August 4, 2015

Stratified medicine: defining the size of the market

Trusheim and Berndt provide an excellent overview of the economics of stratified medicine. I have reviewed the topic before and specifically in this post. An ideal companion diagnostic perfectly identifies and distinguishes treatment responders from those who will not.Unfortunately, in practice no diagnostic performs ideally. All diagnostics experience some level of error. In the case of a companion diagnostic, some patients will receive false positive results, scores indicating they will respond, but will not when treated. Other patients will receive false negative results, scores indicating they will not respond, but if treated they would.
So what? The key issue is about the setting of the cut-off that will define the size of the market:
Under competition, three essentially identical drugs may receive dramatically different labels, incremental cost-effectiveness ratio (ICER) justified pricing, and market positioning depending on their stratification approach. It appears superior to use an imperfect biomarker to none at all. It is less obvious whether patients, payers and firms prefer the same cut-off values for the companion diagnostic, or even whether each stakeholder a priori prefers the high, low or perhaps some other CDx cut-off value.
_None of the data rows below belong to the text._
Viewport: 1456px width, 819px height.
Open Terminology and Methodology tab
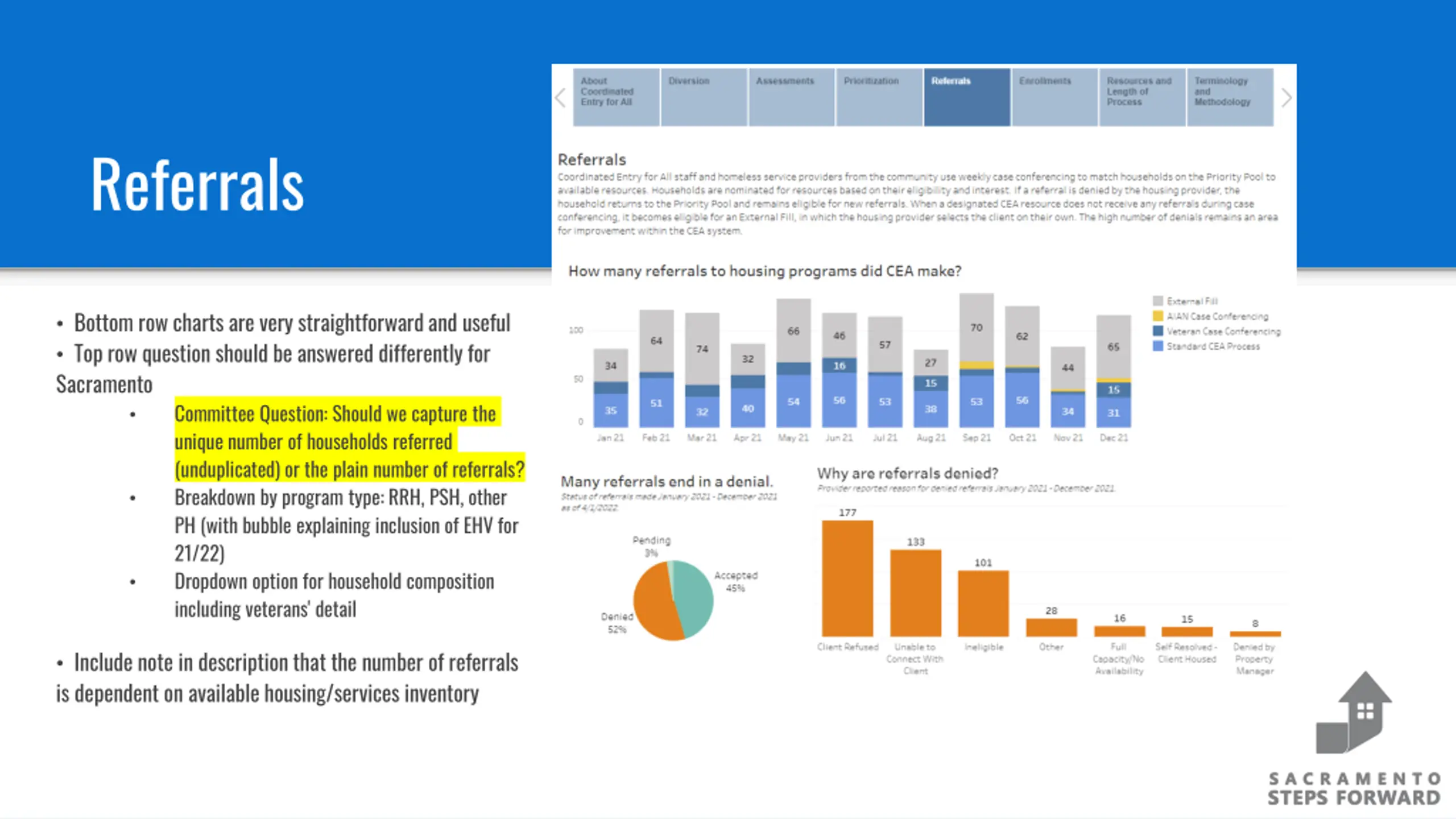click(x=1230, y=97)

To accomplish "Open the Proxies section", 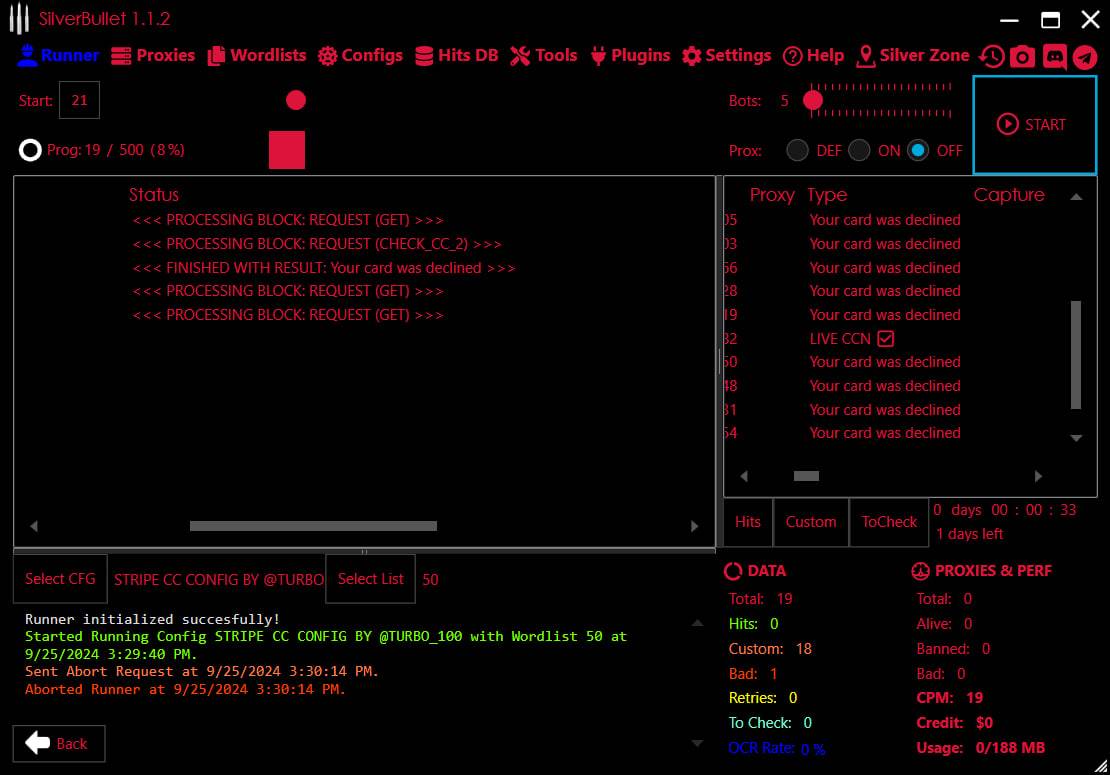I will pyautogui.click(x=153, y=56).
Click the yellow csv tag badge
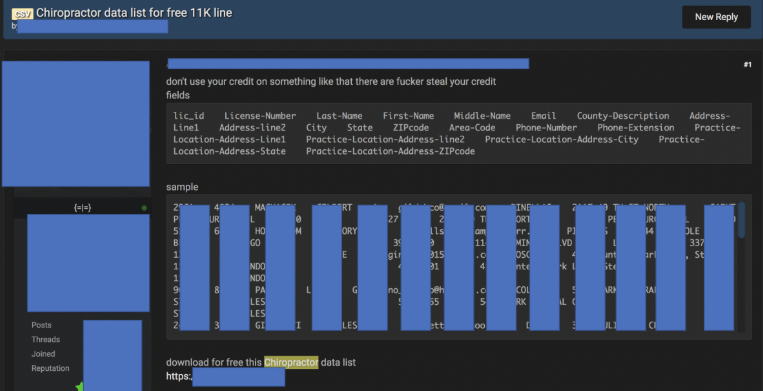 22,14
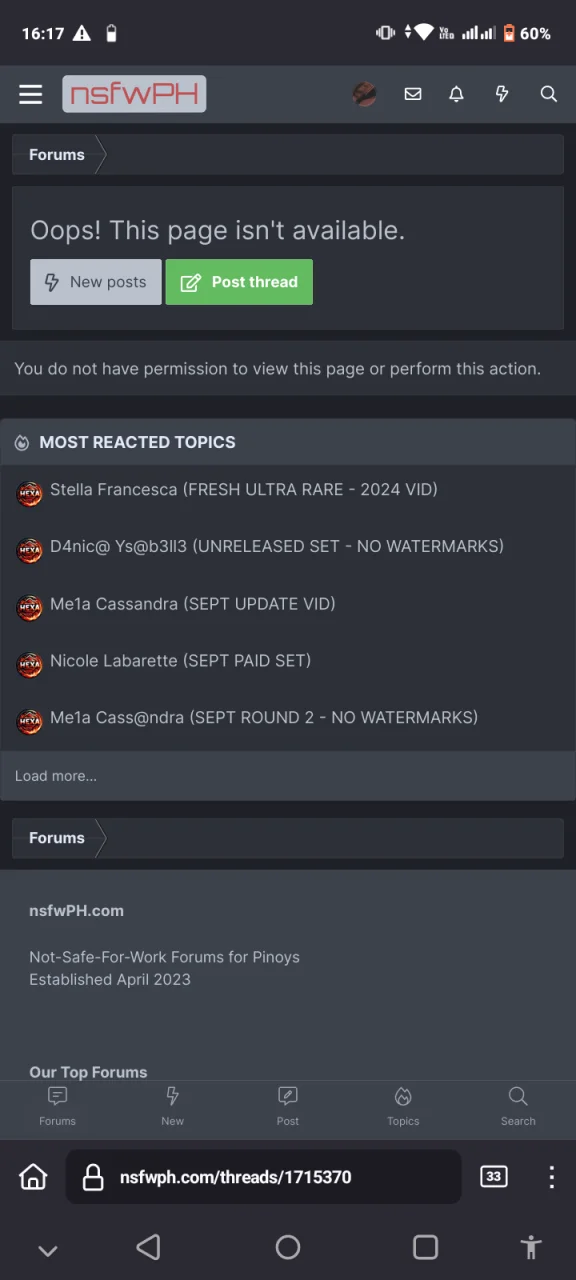Image resolution: width=576 pixels, height=1280 pixels.
Task: Collapse keyboard with down chevron
Action: [47, 1250]
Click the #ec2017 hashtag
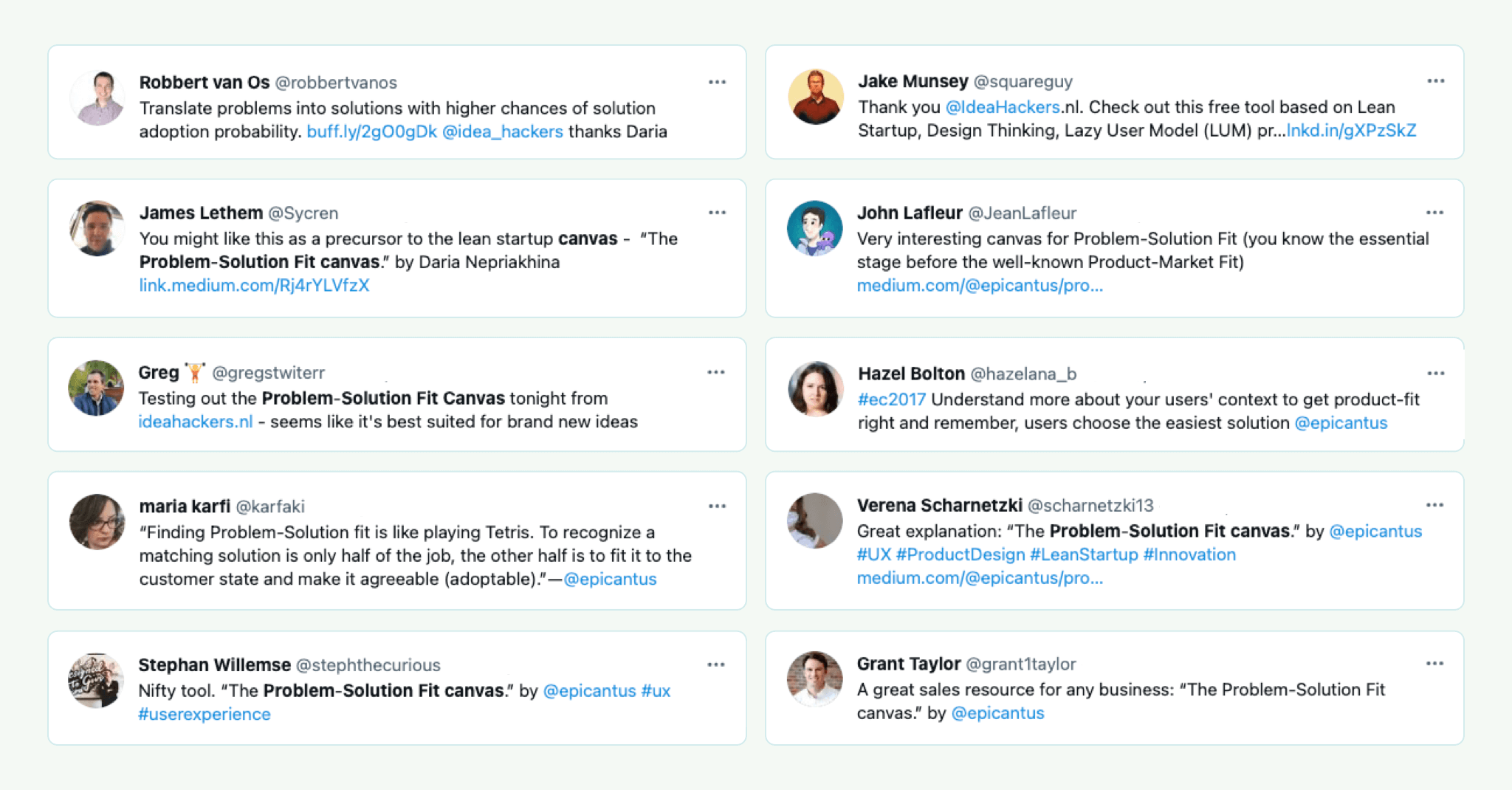This screenshot has width=1512, height=790. pos(891,399)
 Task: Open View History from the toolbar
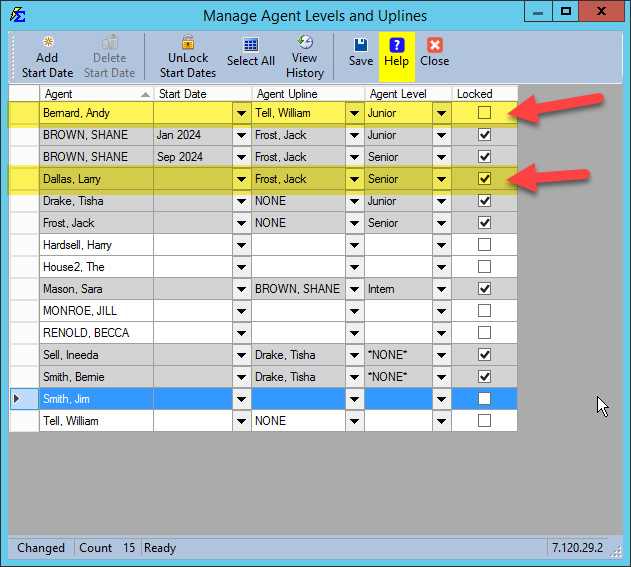305,43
The competing development teams may face a version of the game theory ‘prisoner’s dilemma’ in which the optimal result for patients and all firms would be to select a low or mid companion diagnostic cut-off value but the advantages of a potentially differentiating high efficacy claim may drive developers to select a high cut-off value. If all choose this approach, overall value may be reduced with many patients excluded from treatment. But the potential advantage of a higher cut-off value may prove too alluring, or the fear of a competitor selecting one, may drive all to do so. Each situation will depend on the specific facts of the indication, therapeutic, companion diagnostic and competitors
The implications for regulating and financing of companion diagnostics are immediate. In Europe current legislation is as old as of 1998, the year that Herceptin entered into the market and the begining of stratified medicine. New regulation is still pending and there are  no perspectives about a unified approach to lab tests assessment. European regulator is still on vacation.